2023年3月12日,我们邀请到的嘉宾是维康桑格研究所(Wellcome Sanger Institute)/剑桥大学的王依琛博士,她将分享:人类正常小肠中的体细胞突变。
本期内容介绍:
人类正常小肠中的体细胞突变。
Our body is a mosaic of genomes as somatic mutations accumulate in all cells since the very first cell division. These somatic mutations provide insights into ageing, development as well as the mutagenic processes that may contribute to cancer and disease development. Although cancer genomes have been extensively sequenced in the past decades, due to technological limitations, we are still in the process of understanding the diversity of somatic mutation patterns in normal cells. Recently, multiple technological advances have enabled detection of somatic mutations in many normal cell types, including blood, placenta, neurons, smooth muscle, cardiac muscle, epithelia of the liver, bronchus, endometrium, colorectum, skin, oesophagus, bladder, pancreas, prostate, ureter, thyroid, visceral fat, adrenal gland and testis. These studies have informed on the clonal structure of tissues, somatic mutation rates, mutational processes, and the presence of driver mutations conferring selection in normal cells of healthy individuals, and those with a range of diseases.

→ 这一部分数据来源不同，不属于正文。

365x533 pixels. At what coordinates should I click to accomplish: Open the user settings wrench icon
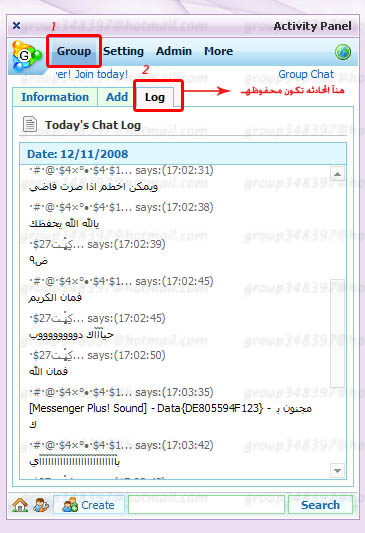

Here, as part of a wider human tissue survey, we whole genome sequenced 342 microdissected normal epithelial crypts from the small intestines of 39 individuals. Small intestine tumours constitute only ~4% of all gastrointestinal tumours, a markedly low incidence rate considering the length of the small intestine and the vigorously self-renewing nature of its epithelium. However, Somatic mutation rates of the small intestine similar to that of the large intestine, indicating that the low incidence rate of small bowel cancer is not due to lower mutation rates. Mutational signatures of APOBEC mutagenesis, SBSB2 and SBS13, were present in 17% normal small intestinal crypts, more frequent than most other normal tissues and ~28-fold more than normal large intestine. SBS2 and SBS13 are pervasive in many human cancer types and are thought to be caused by the cytosine deaminases APOBEC3A and APOBEC3B. However, their common presence in cancer contrasts with their scarcity in normal tissues that have been investigated so far, and there is incomplete understanding of the stimulus activating APOBEC mutagenesis, when it occurs in the progression from normal to cancer cell and the APOBEC enzymes responsible. SBS2/13 mutation burdens varied between individuals and between crypts from the same individual. Crypts with SBS2/13 often had immediate crypt neighbours without SBS2/13, suggesting that the underlying cause of SBS2/13 is cell-intrinsic rather than a diffuse microenvironmental exposure. Phylogenetic reconstruction showed that APOBEC mutagenesis occurred throughout the human lifespan, including in young children, and was episodic with a small number of episodes occurring during the lineage from fertilised egg to adult small intestine cell. APOBEC1 mRNA levels were very high in small intestine epithelium, reflecting its physiological function of editing APOB mRNA, but low in large intestine epithelium and other cell types. In contrast, APOBEC3A and APOBEC3B mRNA levels were generally higher in large intestine. The results, therefore, indicate that APOBEC1 DNA editing is responsible for the high levels of SBS2/13 in small intestine. Thus, APOBEC1, together with APOBEC3A and APOBEC3B, contributes to DNA editing in human tissues and likely edits both RNA and DNA in normal small intestine epithelium.
● 直播时间 2023年3月12日 20:00-21:00
● 主办单位 人类遗传学交流网络
● 直播平台 深究科学
● 主讲嘉宾 维康桑格研究所(Wellcome Sanger Institute)/剑桥大学 王依琛
嘉宾介绍
王依琛同学就读于Wellcome Sanger Institute/剑桥大学,研究方向为基因组学,师从Professor Sir Mike Stratton和Dr. Peter Campbell。博士期间主要研究人类正常组织中的体细胞突变模式,以助于理解突变的产生机制以及寻找未知的癌症致病原因。相关工作发表在Nature,Nature Genetics上。